Material from a pointing dataset
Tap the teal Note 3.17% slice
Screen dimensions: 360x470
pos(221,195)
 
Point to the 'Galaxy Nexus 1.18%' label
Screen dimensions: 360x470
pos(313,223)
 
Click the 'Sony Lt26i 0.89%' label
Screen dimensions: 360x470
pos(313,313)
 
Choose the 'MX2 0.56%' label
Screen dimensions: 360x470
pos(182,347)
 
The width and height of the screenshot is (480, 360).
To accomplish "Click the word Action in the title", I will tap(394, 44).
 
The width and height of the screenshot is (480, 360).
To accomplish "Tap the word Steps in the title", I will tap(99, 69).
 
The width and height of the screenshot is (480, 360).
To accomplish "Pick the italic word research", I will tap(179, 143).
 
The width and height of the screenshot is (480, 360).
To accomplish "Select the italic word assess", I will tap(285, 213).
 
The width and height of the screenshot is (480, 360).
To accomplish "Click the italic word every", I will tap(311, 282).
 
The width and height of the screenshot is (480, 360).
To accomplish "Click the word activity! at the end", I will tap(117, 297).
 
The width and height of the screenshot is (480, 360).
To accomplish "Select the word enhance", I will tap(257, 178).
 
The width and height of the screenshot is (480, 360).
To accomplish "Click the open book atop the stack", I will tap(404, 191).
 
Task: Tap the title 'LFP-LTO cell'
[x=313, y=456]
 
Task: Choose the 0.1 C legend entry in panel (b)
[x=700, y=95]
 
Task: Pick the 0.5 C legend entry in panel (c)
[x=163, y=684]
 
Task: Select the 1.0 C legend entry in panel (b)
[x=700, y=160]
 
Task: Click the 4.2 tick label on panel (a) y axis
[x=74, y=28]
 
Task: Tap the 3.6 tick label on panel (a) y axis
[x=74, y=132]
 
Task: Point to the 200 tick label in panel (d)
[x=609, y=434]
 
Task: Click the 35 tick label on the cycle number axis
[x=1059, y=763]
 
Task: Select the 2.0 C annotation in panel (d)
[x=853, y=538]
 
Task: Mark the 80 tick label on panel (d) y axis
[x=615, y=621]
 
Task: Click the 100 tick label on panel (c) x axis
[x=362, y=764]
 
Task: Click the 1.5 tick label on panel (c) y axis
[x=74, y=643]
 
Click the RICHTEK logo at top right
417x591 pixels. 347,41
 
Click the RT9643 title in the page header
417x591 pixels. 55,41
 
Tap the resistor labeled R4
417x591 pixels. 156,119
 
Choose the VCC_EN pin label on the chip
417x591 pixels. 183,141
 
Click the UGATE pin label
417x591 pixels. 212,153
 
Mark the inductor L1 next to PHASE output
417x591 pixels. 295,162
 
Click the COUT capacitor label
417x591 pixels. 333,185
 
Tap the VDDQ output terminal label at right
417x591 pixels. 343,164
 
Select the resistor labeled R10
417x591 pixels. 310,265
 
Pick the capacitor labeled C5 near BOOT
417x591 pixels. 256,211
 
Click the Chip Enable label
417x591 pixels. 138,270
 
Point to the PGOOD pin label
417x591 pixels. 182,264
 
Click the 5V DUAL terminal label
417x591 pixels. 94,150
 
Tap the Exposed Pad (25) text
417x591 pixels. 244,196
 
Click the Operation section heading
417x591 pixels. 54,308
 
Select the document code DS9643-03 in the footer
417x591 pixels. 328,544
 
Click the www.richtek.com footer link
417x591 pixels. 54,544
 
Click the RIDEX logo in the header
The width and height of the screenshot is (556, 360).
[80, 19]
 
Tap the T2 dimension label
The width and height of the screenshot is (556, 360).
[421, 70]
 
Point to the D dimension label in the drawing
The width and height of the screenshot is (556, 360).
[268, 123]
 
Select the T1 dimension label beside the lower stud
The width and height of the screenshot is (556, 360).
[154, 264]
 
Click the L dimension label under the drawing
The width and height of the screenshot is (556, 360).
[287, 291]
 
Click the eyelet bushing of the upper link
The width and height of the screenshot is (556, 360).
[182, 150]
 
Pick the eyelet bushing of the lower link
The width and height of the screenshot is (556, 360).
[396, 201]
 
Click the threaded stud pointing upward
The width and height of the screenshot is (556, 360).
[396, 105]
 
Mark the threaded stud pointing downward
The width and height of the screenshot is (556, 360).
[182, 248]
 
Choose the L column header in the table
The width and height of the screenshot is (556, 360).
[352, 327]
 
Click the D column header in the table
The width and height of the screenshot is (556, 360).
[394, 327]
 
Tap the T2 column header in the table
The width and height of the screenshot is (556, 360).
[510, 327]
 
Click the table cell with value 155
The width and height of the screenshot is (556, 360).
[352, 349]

Required work:
Count the lines in the material above that contain the word "labeled", and reply with the number alone.

Solution for this task:
3